"Ok, kita sepakat penggunaan AC kita batasi!"
Begitulah hasil rembug keluarga kami, ketika sadar bahwa salah satu pengeluaran cukup besar adalah konsumsi listrik. Sah, resmi dan kami pun saling menaati.
Sebelum itu, dua kamar sama-sama "menguras" listrik. Memang seharian dingin, namun tanpa sadar lebih banyak mudaratnya ketimbang manfaat. Sebab, kadang kamar-kamar itu juga tidak sedang dihuni. Terutama ketika berkumpul di ruang tengah.
Maka muncullah kebiasaan baru. Jendela kamar lebih sering terbuka nyaris seharian. Udara jadi lebih kerap masuk, menjaga sirkulasi agar tetap dingin, sejuk dan sehat.

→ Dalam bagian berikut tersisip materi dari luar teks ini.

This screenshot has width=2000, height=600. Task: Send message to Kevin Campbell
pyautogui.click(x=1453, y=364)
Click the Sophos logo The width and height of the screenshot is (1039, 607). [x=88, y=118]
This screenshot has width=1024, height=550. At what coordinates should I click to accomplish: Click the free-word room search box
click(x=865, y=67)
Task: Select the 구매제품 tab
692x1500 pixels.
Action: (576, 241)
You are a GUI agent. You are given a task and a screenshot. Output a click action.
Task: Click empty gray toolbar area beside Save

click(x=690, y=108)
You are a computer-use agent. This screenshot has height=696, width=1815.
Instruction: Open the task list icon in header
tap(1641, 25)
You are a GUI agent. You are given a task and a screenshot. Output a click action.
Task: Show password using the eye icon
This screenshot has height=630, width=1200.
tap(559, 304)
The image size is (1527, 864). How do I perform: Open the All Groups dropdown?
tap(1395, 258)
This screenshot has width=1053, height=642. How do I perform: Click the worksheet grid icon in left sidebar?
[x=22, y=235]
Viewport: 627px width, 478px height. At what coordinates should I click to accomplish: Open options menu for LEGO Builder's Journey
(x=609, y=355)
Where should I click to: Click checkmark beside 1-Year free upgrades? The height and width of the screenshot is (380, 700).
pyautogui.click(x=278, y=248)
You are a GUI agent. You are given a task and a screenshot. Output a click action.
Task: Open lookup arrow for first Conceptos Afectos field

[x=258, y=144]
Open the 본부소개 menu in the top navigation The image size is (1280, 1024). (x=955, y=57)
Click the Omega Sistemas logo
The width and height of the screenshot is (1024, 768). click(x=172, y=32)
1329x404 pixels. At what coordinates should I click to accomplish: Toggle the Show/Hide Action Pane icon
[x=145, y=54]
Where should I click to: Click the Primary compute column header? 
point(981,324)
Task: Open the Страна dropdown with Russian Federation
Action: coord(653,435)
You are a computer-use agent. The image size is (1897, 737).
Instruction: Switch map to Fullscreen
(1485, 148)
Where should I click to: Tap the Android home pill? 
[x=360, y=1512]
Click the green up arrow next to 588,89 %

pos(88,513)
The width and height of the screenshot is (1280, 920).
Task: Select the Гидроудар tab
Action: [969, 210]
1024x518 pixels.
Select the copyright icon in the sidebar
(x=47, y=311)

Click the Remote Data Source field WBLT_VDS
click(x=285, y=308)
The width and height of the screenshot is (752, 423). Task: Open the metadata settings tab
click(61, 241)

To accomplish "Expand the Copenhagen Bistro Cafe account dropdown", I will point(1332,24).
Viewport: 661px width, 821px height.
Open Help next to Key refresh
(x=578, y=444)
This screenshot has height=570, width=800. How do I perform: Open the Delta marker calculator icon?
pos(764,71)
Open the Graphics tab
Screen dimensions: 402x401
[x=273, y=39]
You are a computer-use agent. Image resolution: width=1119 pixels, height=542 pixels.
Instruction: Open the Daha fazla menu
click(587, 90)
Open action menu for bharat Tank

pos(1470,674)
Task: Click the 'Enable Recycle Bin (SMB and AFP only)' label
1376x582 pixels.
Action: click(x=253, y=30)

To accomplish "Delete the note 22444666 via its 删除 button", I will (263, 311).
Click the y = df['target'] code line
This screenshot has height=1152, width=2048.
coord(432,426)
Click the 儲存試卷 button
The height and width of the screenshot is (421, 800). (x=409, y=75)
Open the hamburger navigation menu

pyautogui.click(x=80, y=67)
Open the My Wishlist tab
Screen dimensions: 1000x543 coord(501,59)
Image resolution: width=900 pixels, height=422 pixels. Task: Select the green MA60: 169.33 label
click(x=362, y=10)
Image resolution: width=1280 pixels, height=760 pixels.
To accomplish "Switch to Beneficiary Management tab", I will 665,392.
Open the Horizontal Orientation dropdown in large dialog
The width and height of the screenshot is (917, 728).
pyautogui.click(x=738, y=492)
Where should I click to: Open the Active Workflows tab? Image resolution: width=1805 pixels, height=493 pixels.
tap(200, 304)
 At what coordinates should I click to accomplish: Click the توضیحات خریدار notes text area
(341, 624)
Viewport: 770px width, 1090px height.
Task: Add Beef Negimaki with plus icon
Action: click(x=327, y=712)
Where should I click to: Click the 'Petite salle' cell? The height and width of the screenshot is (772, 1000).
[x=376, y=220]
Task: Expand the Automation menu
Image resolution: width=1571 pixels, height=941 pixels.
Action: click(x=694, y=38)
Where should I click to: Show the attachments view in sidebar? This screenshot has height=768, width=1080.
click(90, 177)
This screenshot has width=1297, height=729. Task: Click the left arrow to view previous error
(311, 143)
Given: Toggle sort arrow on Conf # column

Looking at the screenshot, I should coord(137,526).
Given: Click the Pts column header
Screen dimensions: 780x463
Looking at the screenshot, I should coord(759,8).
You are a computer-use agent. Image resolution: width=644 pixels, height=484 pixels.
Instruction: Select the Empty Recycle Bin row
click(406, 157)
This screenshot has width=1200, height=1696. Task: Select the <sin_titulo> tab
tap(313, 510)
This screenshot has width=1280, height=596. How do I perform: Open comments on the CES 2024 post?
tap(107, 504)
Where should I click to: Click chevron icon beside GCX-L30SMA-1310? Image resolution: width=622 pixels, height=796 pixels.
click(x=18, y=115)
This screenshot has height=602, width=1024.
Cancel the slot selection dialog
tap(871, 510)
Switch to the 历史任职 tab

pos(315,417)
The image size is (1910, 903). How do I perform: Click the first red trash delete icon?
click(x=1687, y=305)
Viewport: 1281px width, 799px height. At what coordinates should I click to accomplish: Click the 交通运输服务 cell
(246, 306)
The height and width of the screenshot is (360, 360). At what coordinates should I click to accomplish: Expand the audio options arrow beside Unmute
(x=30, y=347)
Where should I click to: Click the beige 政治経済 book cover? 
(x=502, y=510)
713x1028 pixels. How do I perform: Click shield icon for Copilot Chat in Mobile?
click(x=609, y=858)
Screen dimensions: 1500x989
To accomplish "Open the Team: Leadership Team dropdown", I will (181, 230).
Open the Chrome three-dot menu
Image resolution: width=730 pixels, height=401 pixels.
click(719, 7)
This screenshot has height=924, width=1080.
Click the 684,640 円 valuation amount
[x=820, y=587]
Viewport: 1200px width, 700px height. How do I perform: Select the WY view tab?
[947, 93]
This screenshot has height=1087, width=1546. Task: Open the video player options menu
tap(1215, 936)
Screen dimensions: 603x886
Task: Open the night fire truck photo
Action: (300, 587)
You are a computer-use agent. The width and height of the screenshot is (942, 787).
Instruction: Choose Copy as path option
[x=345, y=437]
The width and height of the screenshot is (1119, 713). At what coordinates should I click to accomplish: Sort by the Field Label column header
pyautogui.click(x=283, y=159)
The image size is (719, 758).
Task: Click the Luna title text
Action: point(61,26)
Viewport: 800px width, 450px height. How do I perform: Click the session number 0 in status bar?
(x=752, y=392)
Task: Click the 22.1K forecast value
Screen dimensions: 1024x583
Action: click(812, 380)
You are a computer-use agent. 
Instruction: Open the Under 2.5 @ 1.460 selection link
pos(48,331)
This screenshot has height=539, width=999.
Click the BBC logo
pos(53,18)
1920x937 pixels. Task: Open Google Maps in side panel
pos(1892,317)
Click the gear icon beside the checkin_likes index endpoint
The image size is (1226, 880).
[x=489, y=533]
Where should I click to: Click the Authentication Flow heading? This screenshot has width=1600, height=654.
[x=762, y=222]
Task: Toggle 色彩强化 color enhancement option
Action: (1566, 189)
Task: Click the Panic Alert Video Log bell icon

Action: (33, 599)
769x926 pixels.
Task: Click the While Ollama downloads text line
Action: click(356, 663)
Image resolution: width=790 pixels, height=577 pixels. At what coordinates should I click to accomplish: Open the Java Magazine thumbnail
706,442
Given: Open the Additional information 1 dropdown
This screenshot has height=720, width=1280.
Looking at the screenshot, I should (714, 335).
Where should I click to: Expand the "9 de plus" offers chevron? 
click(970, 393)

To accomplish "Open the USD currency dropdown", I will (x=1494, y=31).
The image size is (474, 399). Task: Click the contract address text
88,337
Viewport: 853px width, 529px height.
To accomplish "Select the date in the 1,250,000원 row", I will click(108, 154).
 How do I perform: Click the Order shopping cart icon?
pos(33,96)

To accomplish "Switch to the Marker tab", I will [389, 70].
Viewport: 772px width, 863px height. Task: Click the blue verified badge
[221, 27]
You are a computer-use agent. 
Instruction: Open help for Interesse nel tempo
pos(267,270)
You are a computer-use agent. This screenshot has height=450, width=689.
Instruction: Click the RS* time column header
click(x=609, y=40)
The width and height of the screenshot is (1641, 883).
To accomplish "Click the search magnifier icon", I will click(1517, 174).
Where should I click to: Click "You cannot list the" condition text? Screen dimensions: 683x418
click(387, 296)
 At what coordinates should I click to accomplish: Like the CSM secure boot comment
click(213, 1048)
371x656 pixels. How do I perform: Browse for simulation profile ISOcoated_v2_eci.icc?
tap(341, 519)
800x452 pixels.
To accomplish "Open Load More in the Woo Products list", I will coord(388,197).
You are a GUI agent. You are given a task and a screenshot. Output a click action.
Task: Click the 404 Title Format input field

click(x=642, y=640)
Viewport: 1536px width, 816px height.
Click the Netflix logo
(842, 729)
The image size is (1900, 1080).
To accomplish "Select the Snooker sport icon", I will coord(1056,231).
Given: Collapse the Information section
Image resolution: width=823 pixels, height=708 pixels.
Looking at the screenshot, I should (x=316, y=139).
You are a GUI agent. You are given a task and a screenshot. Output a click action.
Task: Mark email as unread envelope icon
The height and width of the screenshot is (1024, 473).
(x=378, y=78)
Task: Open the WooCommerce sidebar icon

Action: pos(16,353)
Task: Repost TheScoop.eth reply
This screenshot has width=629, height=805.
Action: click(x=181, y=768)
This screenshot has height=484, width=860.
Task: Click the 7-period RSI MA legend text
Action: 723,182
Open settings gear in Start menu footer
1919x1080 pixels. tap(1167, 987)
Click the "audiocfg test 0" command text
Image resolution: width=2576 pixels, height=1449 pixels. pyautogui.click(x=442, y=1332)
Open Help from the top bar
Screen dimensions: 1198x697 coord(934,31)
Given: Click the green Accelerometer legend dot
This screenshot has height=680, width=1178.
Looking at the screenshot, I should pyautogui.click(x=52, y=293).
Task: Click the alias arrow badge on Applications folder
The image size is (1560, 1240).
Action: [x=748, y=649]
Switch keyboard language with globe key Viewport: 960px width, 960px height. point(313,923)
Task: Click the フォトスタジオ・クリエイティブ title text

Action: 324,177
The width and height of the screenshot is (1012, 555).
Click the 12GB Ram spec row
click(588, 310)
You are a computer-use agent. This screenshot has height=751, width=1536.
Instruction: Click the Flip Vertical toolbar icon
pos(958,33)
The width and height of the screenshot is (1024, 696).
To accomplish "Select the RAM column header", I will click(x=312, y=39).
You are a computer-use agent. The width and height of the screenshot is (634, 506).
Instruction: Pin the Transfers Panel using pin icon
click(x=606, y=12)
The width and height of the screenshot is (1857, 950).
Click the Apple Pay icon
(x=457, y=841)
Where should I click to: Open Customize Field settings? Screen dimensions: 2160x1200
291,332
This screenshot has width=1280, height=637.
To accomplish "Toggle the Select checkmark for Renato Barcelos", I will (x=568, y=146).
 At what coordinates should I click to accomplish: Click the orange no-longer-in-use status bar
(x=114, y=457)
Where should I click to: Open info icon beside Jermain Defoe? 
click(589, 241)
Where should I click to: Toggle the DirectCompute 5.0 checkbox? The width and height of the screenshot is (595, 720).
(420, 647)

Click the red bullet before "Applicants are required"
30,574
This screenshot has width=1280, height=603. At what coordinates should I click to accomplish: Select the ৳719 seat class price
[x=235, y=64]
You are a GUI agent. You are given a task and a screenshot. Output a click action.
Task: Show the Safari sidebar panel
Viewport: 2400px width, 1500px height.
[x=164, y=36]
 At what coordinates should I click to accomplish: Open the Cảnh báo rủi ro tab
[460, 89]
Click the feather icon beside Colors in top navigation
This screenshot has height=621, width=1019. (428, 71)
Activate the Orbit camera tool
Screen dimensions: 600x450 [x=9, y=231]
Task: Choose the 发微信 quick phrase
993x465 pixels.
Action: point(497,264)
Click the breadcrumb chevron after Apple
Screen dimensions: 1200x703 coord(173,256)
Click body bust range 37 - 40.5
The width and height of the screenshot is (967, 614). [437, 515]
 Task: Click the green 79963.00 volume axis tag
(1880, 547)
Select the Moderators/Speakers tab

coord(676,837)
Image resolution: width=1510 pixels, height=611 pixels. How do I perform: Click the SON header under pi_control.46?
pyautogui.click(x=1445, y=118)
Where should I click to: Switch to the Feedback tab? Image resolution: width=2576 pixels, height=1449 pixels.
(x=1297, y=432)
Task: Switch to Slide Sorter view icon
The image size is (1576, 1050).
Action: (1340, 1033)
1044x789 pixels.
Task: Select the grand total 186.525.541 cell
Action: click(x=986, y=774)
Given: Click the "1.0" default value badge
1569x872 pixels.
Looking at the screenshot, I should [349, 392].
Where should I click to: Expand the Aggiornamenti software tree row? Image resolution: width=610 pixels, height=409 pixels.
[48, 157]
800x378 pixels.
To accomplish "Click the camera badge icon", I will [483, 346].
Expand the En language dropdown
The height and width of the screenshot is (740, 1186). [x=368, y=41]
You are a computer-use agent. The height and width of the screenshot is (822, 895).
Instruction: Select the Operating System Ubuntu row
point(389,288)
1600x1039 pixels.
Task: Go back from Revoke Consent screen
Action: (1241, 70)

Hari-hari awal tinggal di rumah sejak kami "diliburkan" mendadak membuat tingkat konsumsi lebih tinggi dari biasanya. Termasuk soal makanan, tingkat jajan menggunaan aplikasi pesan antar meningkat.
Maklum saja, dari biasanya lebih sibuk di kantor atau kampus, kemudian berpindah di rumah. Tanpa sadar pengeluaran semakin bertambah.
Dari soal listrik itu pula kami mulai belajar mengatur keuangan. Ya, keuangan menjadi amat vital di tengah pandemi yang entah kapan berakhir.
Selain menjaga hidup lebih bersih dan sehat, keuangan faktor berikutnya untuk menjaga agar ekonomi keluarga kami tak jebol suatu hari kelak.
Prinsipnya berhemat dan bersiasat. Intinya menjaga stabilitas sistem keuangan inti, yaitu keuangan keluarga. Dan, semuanya dimulai dari bagaimana kami cerdas berperilaku.
Perilaku tidak lagi mengumbar hasrat menonton film terbaru di bioskop. Perilaku doyan kuliner yang membuat tubuh justru menumpuk lemak. Hingga perilaku beli ini-itu yang ternyata tak diperlukan lagi. Contohnya, pakaian baru. Toh, kami tidak lagi sering keluar untuk pertemuan atau berpenampilan bagus.
Di rumah, kami tetap bekerja seperti biasa. Anak kami juga beraktivitas sewajarnya. Kuliah on-line tetap jalan. Jaringan internet harus terus hidup jika sudah begini.